The business metrics didn't move.
We'd solved the audience problem we were handed — but adoption and revenue still weren't hitting targets. Something upstream was breaking before businesses ever reached the tools we'd built. So I went back to the data.
06 · The diagnosis
Businesses were abandoning before they ever got to build an audience. Onboarding completion was very low — a multi-step setup, unlike any other placement, bleeding users at the front door.
The bottleneck capped everything downstream — including the audience tools we'd just shipped.
07 · The pivot
So I pivoted the team to the real problem.

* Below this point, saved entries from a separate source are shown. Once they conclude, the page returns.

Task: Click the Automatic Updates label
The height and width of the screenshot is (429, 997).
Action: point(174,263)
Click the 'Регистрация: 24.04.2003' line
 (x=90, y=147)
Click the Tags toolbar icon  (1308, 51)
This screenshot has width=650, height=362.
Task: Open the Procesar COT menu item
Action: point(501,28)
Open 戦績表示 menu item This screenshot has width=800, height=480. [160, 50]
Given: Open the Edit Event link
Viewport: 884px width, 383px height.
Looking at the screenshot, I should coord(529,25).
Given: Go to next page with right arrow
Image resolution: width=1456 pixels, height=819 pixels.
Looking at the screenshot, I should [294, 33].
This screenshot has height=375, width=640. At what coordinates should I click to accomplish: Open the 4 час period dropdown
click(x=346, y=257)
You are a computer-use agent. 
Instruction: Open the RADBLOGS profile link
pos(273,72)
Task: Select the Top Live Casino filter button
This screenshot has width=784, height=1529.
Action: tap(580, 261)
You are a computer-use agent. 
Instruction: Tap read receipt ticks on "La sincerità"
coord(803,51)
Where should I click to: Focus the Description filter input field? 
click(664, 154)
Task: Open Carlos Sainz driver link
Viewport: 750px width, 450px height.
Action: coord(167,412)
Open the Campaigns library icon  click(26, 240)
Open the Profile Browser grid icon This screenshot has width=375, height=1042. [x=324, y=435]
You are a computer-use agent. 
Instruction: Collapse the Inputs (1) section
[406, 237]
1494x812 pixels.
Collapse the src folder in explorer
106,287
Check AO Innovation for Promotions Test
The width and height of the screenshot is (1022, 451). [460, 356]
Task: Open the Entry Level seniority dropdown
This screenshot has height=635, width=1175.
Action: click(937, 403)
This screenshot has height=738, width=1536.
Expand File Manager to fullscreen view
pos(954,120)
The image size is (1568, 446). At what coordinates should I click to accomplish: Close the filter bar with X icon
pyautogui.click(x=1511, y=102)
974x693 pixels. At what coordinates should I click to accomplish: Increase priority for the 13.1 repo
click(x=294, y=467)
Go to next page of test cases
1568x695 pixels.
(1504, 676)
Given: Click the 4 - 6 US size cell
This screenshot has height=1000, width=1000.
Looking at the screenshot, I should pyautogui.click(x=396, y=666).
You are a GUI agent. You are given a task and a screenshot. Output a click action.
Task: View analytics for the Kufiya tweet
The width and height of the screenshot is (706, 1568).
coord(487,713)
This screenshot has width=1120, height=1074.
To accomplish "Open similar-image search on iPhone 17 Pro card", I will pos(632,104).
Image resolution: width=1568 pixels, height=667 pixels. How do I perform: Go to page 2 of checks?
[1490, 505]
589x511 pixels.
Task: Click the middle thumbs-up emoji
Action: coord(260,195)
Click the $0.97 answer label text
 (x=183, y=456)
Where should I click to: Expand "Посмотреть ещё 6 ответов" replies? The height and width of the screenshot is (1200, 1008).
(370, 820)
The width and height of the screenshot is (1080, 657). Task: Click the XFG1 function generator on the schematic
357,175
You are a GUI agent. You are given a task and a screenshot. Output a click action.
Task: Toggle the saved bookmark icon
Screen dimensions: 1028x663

Instead of shipping more audience features, I refocused the pod of 6 from audience to onboarding conversion. The hardest call of the project — redirecting a team mid-flight toward the bottleneck that actually mattered.
Where we'd been investing
The true constraint on the whole funnel
08 · The method
Mapped the entire onboarding funnel and measured abandonment at every single screen — letting the data show exactly where, and why, businesses quit. No guessing.
Every screen was another reason to give up.
09 · The insight
Too many steps.
Every one leaked.
Onboarding was a long, multi-step slog — account setup, subscriber requirements, permissions — each adding friction and a fresh chance to abandon. The number of steps was the problem.
10 · The solution
Each screen leaked users before they ever activated.
Redundant requirements removed, smart defaults applied — only what's essential to activate.
11 · The result
The two-step onboarding cleared the bottleneck. Marketing Messages reached general availability and hit the business targets that had been stuck — the launch the whole bet depended on.
Figures are directional and public-safe. Exact completion lift & targets shared live, under NDA.
12 · Reflection
"The brief was build the audience. The win was diagnosing that onboarding was the real constraint — and having the conviction to pivot the team to it."
Senior design is finding the real bottleneck, not just shipping the brief. That diagnosis-and-pivot is what I bring to any 0→1 surface.